GFS is a force in North America’s foodservice distribution landscape. The new centre is the company’s ninth facility in Canada (there are sites from coast to coast), plus they boast 16 locations in the United States. For more than 120 years they’ve done big business — so big that they now have about 36,000 customers (restaurants, universities, hotels, healthcare facilities, stadiums and “anywhere else that services food”) across Canada and 1,500 deliveries leave the Milton facility every day. “We do everything — more than 19,000 products — from fresh and frozen protein and beverages to chemicals and tableware. If you turned a restaurant upside down and shook it, we can supply everything that would fall.”

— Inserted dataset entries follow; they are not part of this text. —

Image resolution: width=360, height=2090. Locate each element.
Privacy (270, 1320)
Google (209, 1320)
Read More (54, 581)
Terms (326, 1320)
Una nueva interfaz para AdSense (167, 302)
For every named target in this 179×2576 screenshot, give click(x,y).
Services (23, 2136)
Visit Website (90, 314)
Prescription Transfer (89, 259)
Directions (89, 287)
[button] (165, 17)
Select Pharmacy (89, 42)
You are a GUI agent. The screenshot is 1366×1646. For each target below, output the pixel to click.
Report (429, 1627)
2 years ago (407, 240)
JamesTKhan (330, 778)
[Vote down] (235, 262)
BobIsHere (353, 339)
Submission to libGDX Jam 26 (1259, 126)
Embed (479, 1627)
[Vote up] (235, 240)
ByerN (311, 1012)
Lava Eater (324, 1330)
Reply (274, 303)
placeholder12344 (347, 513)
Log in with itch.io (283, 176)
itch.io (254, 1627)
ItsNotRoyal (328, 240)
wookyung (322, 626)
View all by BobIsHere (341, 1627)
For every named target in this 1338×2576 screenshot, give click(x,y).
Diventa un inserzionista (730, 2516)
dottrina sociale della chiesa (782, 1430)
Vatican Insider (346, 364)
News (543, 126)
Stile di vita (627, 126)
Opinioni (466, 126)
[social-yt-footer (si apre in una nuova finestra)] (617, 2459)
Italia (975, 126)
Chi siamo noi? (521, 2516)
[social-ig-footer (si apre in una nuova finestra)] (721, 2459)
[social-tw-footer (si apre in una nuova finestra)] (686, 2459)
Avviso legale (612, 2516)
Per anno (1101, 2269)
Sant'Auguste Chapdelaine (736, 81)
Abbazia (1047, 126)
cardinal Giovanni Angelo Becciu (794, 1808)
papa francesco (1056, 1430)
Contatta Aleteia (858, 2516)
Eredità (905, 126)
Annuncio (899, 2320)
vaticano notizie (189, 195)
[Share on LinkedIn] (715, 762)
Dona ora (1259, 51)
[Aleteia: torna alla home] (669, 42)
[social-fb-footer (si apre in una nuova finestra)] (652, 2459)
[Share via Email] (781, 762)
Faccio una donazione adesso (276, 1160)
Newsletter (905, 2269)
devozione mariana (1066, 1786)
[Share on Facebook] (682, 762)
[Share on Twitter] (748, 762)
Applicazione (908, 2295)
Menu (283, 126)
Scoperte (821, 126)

Theirs is one of those small-family-business-turned-giant-successful-corporation tales. In 1897, the company’s founder, Isaac Van Westenbrugge, was a 23-year-old entrepreneur who borrowed $300 from his brother to start a butter and egg delivery service. He sold his products to grocers in Grand Rapids, MI, and made his deliveries via horse and wagon. Eight years later, Van Westenbrugge started a grocery wholesale business with a partner and in 1914, the company bought their first delivery truck. Ben Gordon got a job with Van Westenbrugge in 1916 doing jack-of-all-trade tasks (bookkeeping, unloading margarine, washing windows). He eventually married into the Van Westenbrugge family and became Isaac’s partner in the Gordon-Van Cheese Company. Ben’s brother, Frank, later joined the business and when Van Westenbrugge retired in 1942, they renamed the corporation Gordon Food Service.
Van Westenbrugge’s original approach to business — fierce commitment and incomparable loyalty to customers — has carried on through the decades. “For me, the values that built the company are really wonderful and we’re proud of the family-oriented, hard-working culture we’ve continued,” says MacNeil, who’s been at GFS for 31 years. The company has seen incredible changes throughout the years, including the advent of a plethora of innovative technologies that make doing business easier, and they’ve grown with the times. GFS has actually been the leader in many of these advances, including introducing the industry’s first automated sorting and shipping system, which was implemented in Wyoming, MI.